## Work task
In the copy, keep the lines from the first line of the material below through the line containing "Task: Switch to Mục ưa thích tab label" exactly as they are, and include no pictures.
[Start of section]
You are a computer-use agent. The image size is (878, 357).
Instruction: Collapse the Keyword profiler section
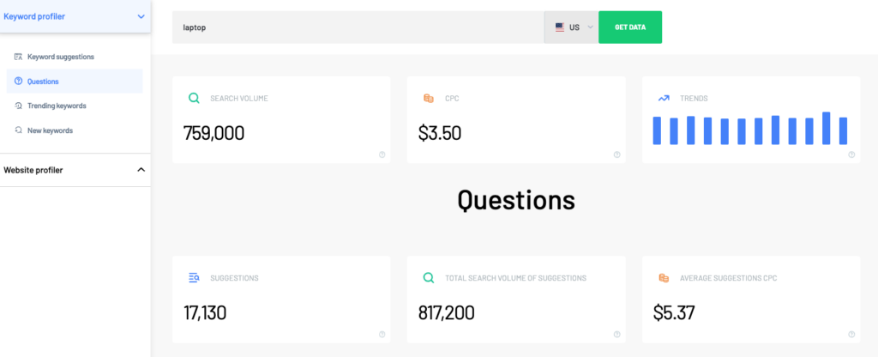(141, 16)
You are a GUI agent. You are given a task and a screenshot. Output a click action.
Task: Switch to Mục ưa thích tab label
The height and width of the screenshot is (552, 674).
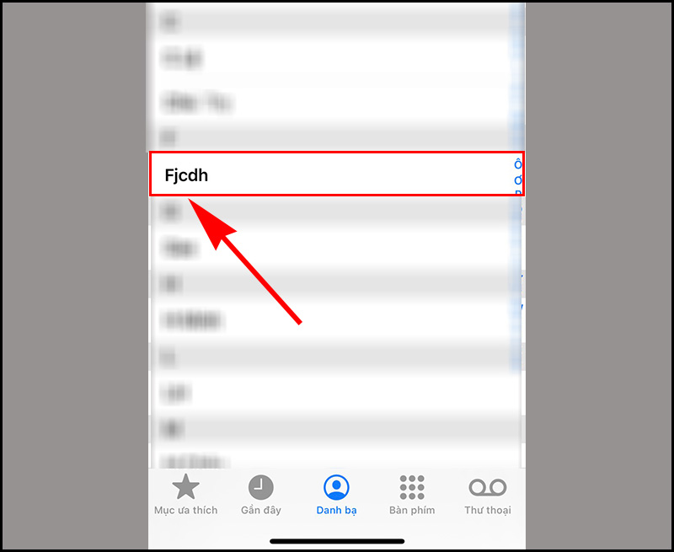click(x=185, y=511)
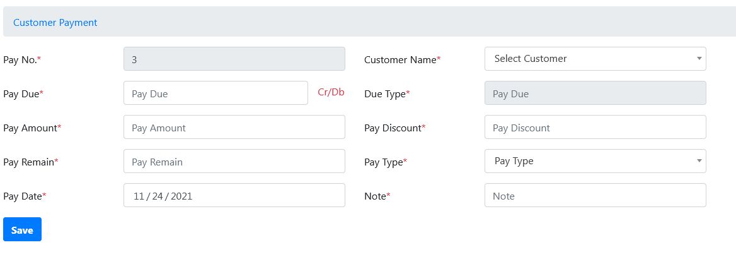This screenshot has width=736, height=264.
Task: Select the Note text field
Action: tap(595, 196)
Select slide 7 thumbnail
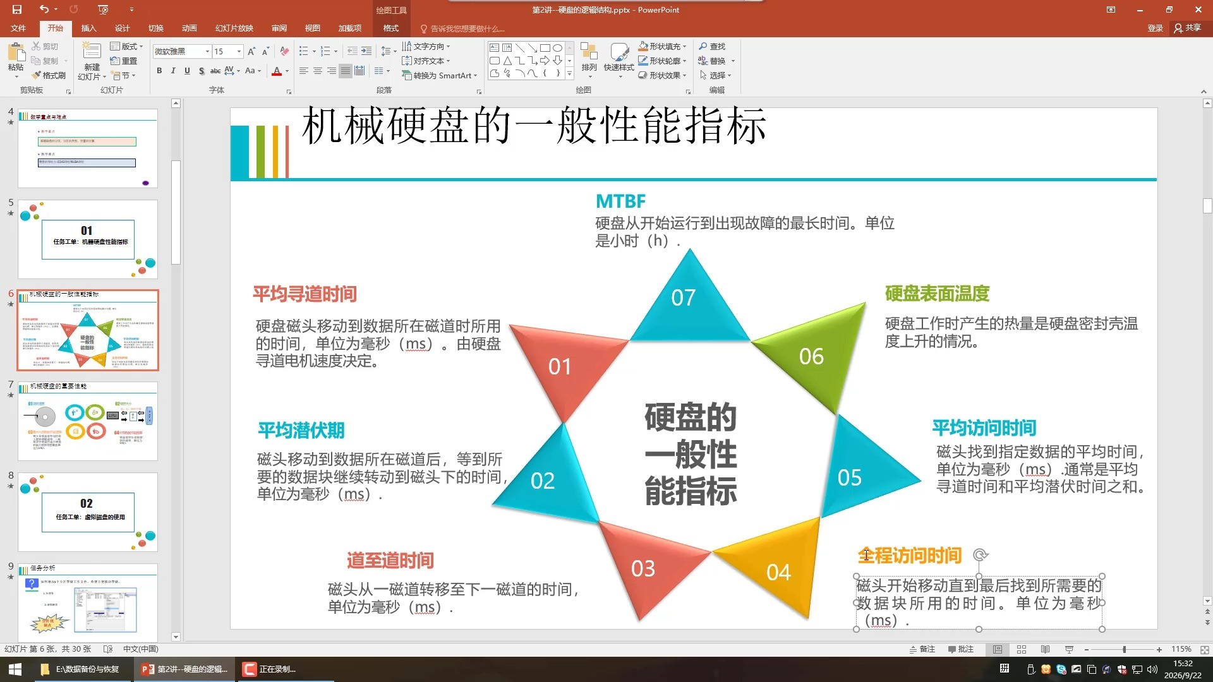This screenshot has width=1213, height=682. tap(88, 421)
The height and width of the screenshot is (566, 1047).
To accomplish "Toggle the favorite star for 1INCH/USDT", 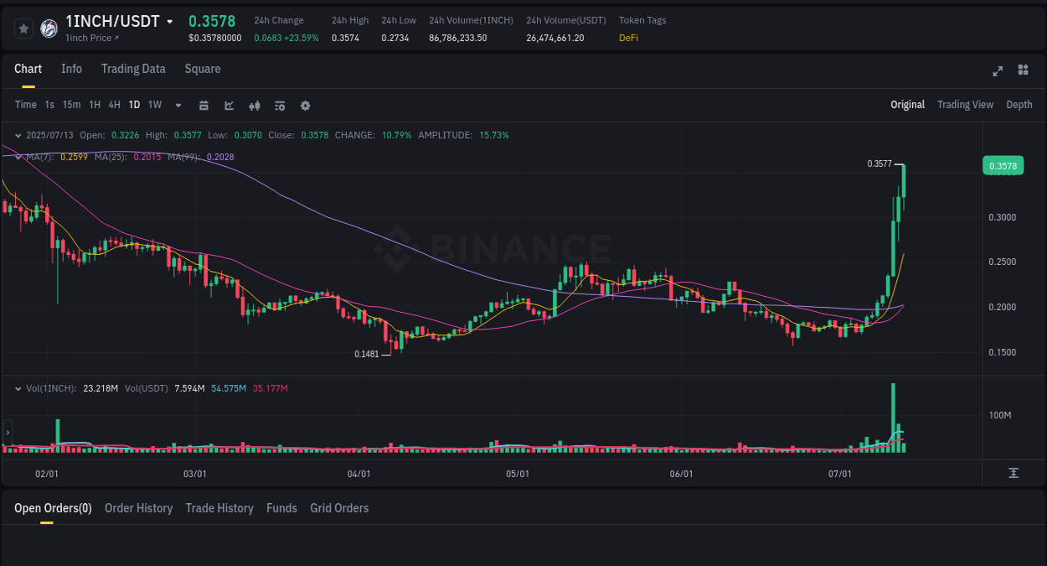I will point(23,28).
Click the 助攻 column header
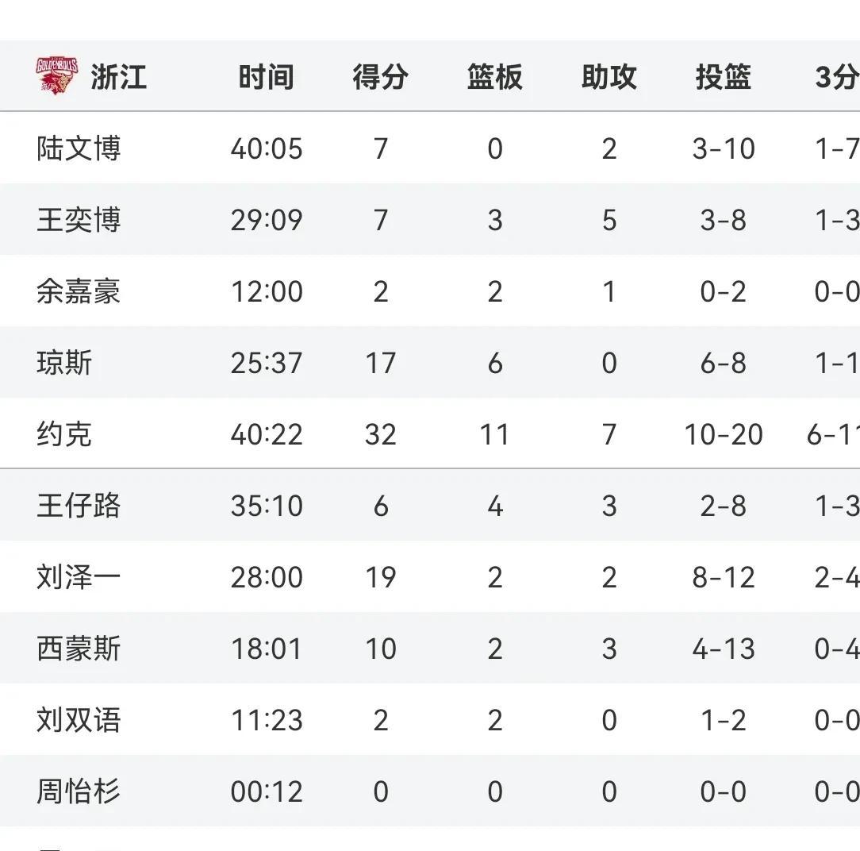Screen dimensions: 860x851 point(609,78)
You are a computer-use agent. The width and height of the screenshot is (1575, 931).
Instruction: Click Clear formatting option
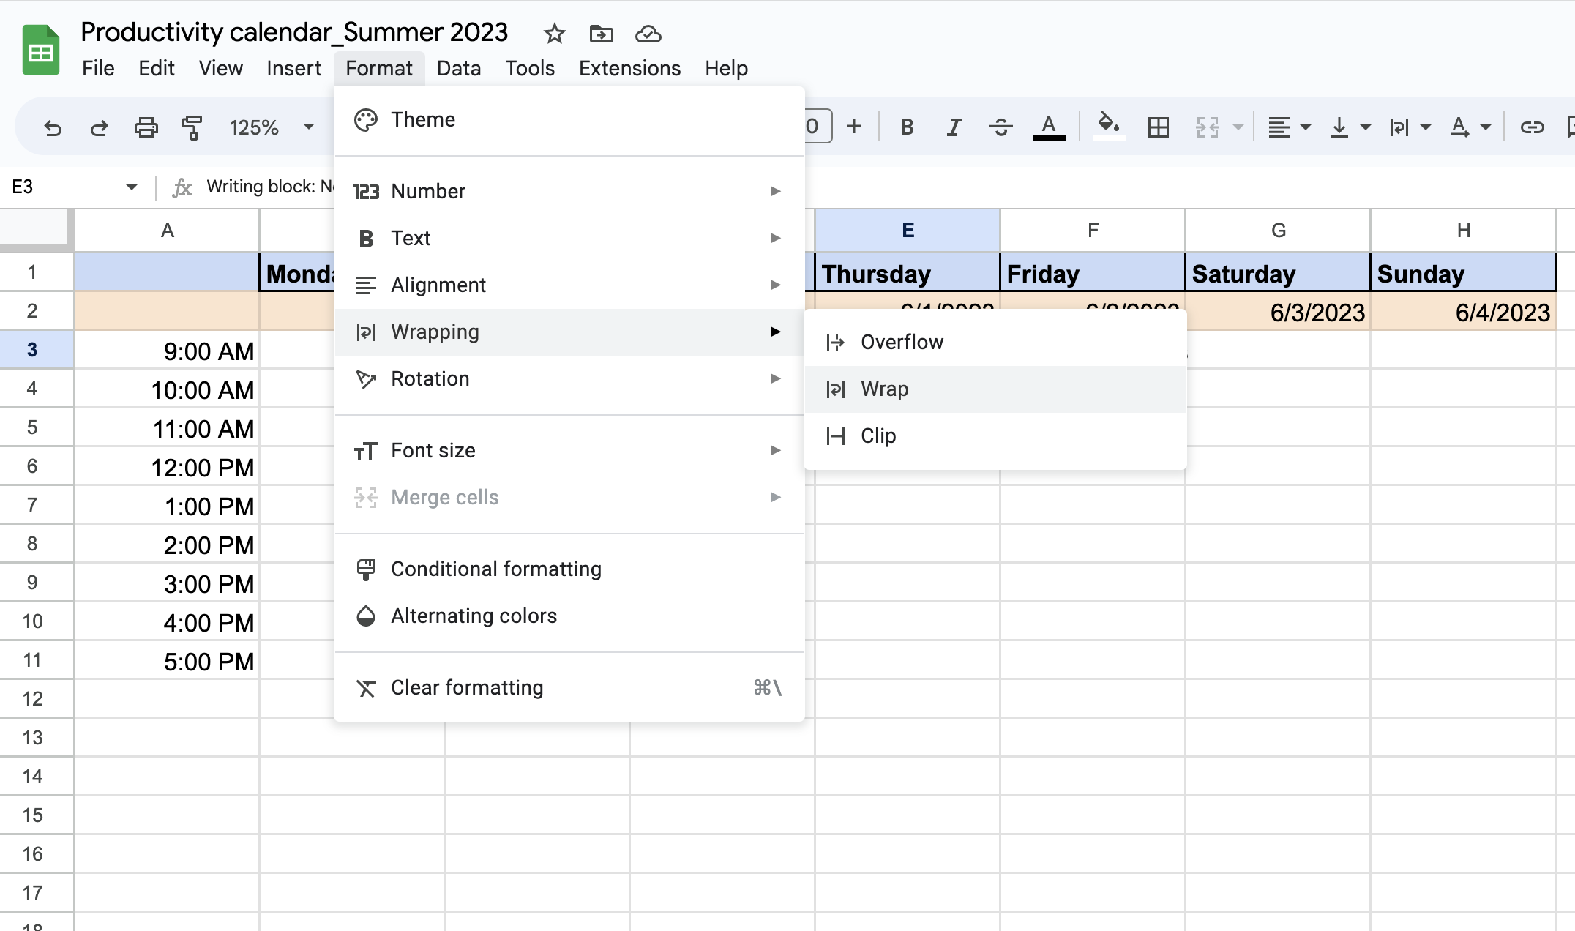coord(467,687)
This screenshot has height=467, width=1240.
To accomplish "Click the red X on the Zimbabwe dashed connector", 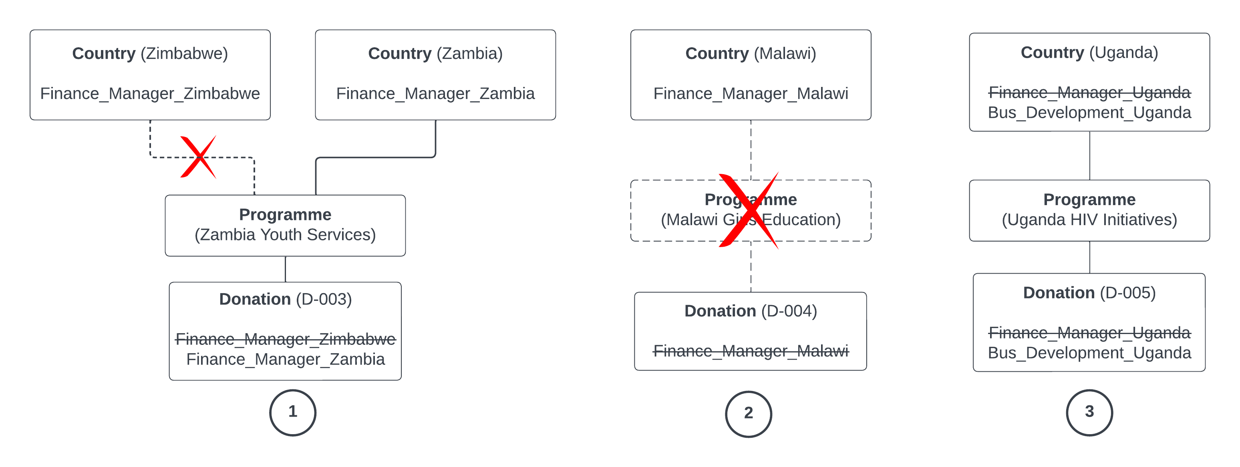I will pos(198,157).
[End of section]
## Reply to the exercise
You are a computer-use agent. The image size is (878, 357).
Instruction: Collapse the Keyword profiler section
(141, 16)
You are a GUI agent. You are given a task and a screenshot. Output a click action.
Task: Switch to Mục ưa thích tab label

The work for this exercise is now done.